For the sake of discussion, assume the Buckeyes' 2017 class settles in at 18 prospects.
That's still very small. Ohio State signed classes of 25, 24, 23, 27, and 25 players in Meyer's five years.
But even a relatively small haul will create big headaches.
Beyond the six seniors, let's say another half-dozen players leave the program, some because of injuries, others beckoned by the NFL. Among those who could leave early for the pros include linebacker Raekwon McMillan, cornerback Gareon Conley, and quarterback J.T. Barrett.
In this conservative scenario, the Buckeyes would still have 92 scholarship players.
If this were the NFL, Meyer could continue to recruit big classes and simply cut those who weren't pulling their weight.
That doesn't fly in college, where schools unofficially commit to prospects for four years, regardless if they pan out or not.
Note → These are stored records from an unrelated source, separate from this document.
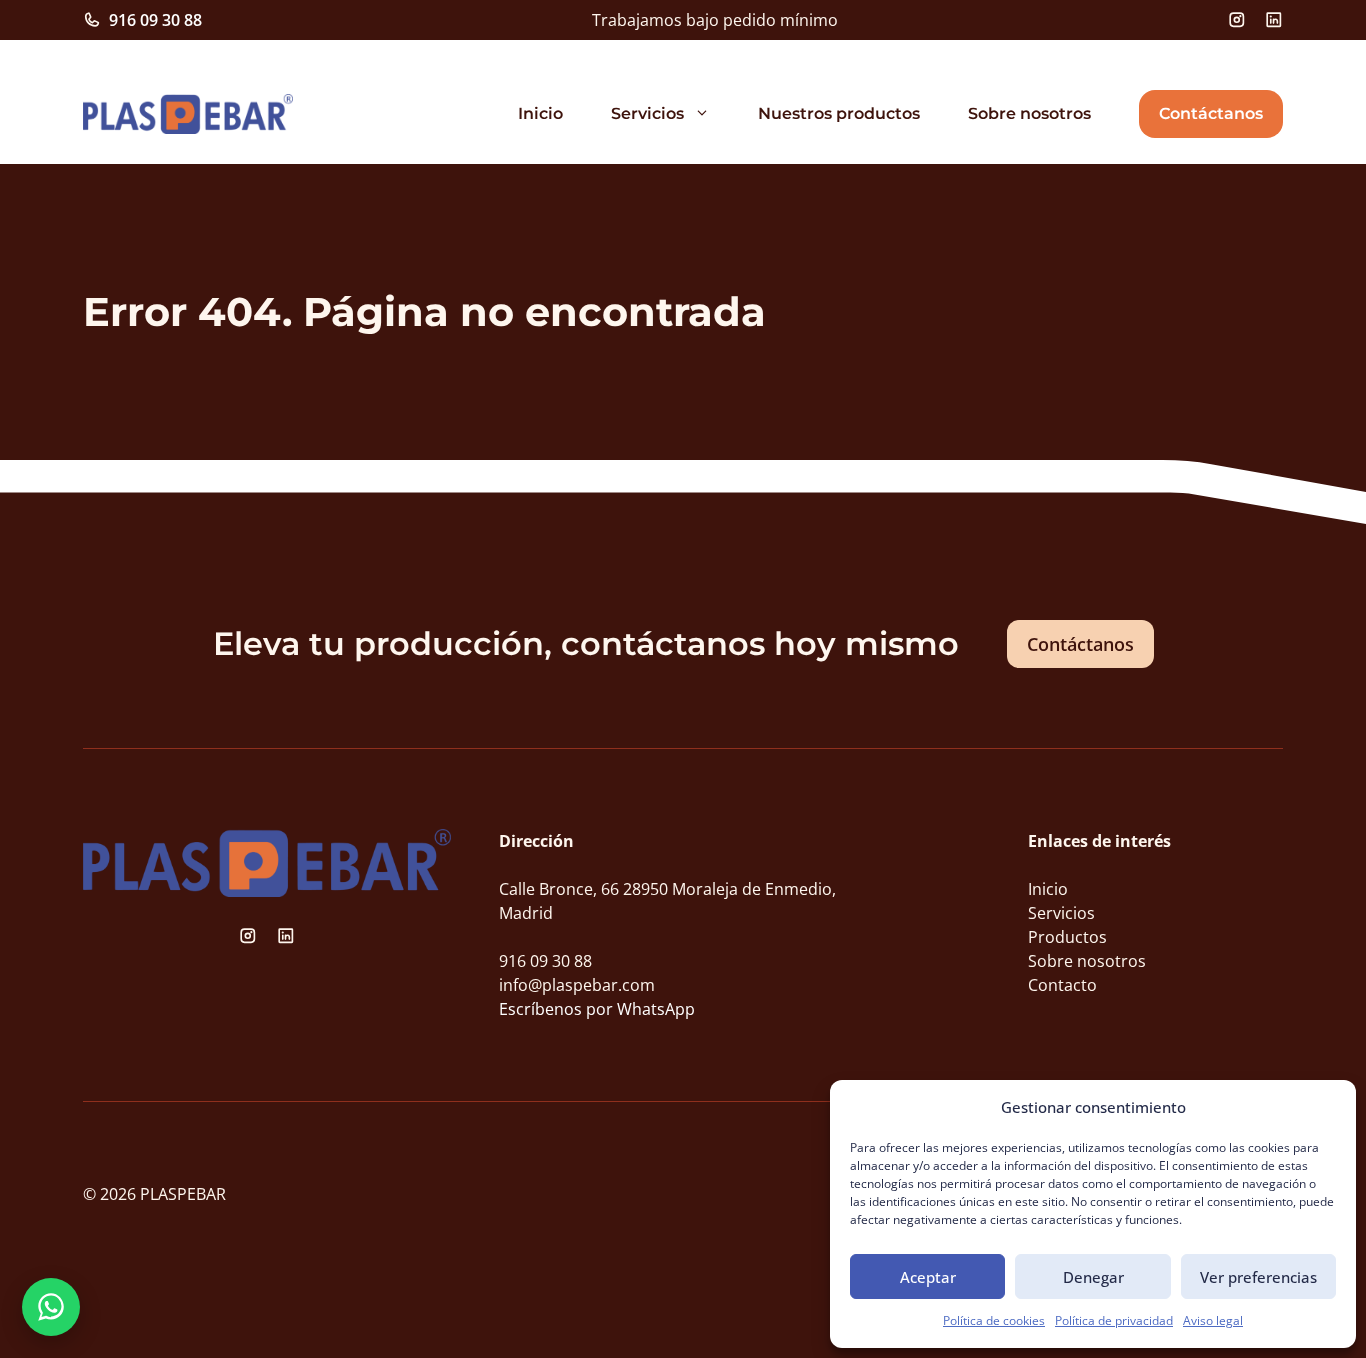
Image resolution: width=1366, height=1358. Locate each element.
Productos (1067, 937)
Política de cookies (994, 1320)
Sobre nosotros (1029, 113)
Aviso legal (1213, 1320)
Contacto (1062, 985)
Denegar (1093, 1277)
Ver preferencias (1258, 1277)
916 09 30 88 (155, 20)
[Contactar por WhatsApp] (51, 1307)
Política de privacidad (1114, 1320)
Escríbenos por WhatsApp (597, 1009)
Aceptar (928, 1277)
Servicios (647, 113)
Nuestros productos (839, 113)
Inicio (540, 113)
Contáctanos (1211, 113)
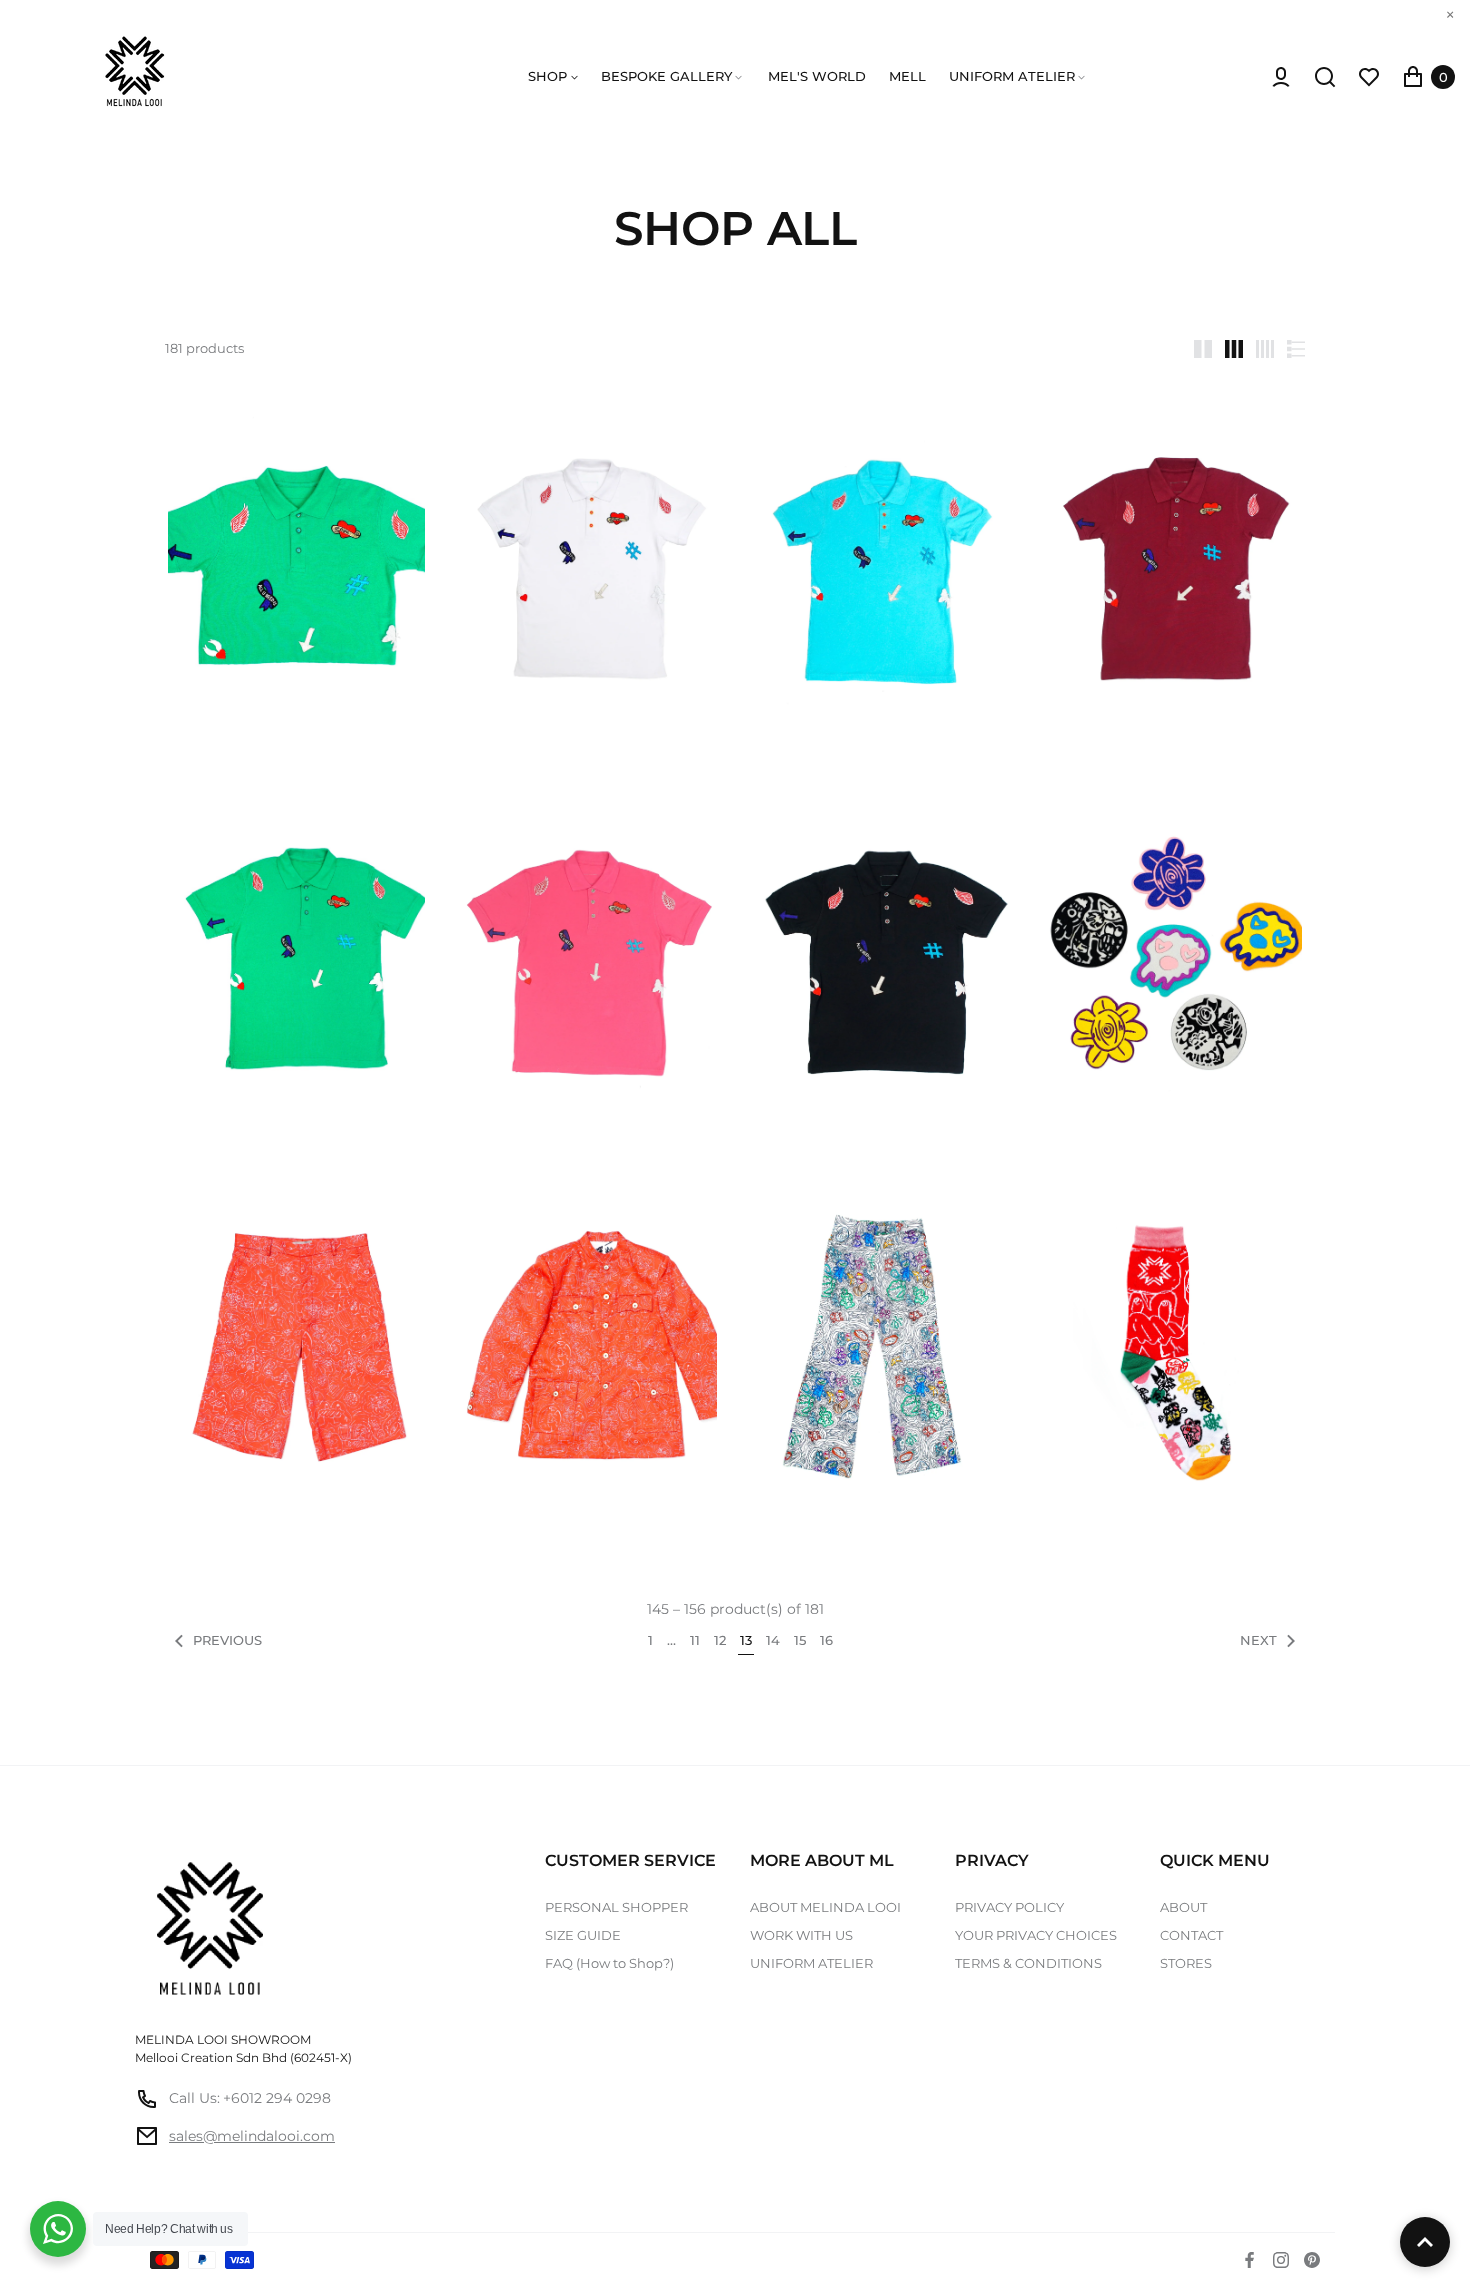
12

Still, the numbers are the numbers, and big-time college football rarely spares any feelings.
The wink-wink arrangement in which underperforming players leave a program on mutual terms happens everywhere every offseason.
Chances are Ohio State will be no different, lending new meaning to its survival-of-the-fittest theme this year. Many veterans who have yet to make a major impact may be playing for a spot on the roster.
In Ohio State's Land of the Wolves, the message is clear: Eat or be eaten.
"I say this every year, but I don't want to redshirt," Meyer said. "It's not our plan. We don't recruit you and say, 'Let's sit them down for a while.' We want to play them immediately. If they're good after three years and want to go to NFL, that's their choice. We want them to get a degree. But the days of fifth-year guys at Ohio State, they don't usually ... if they're around for five years, something happened or they're not good enough."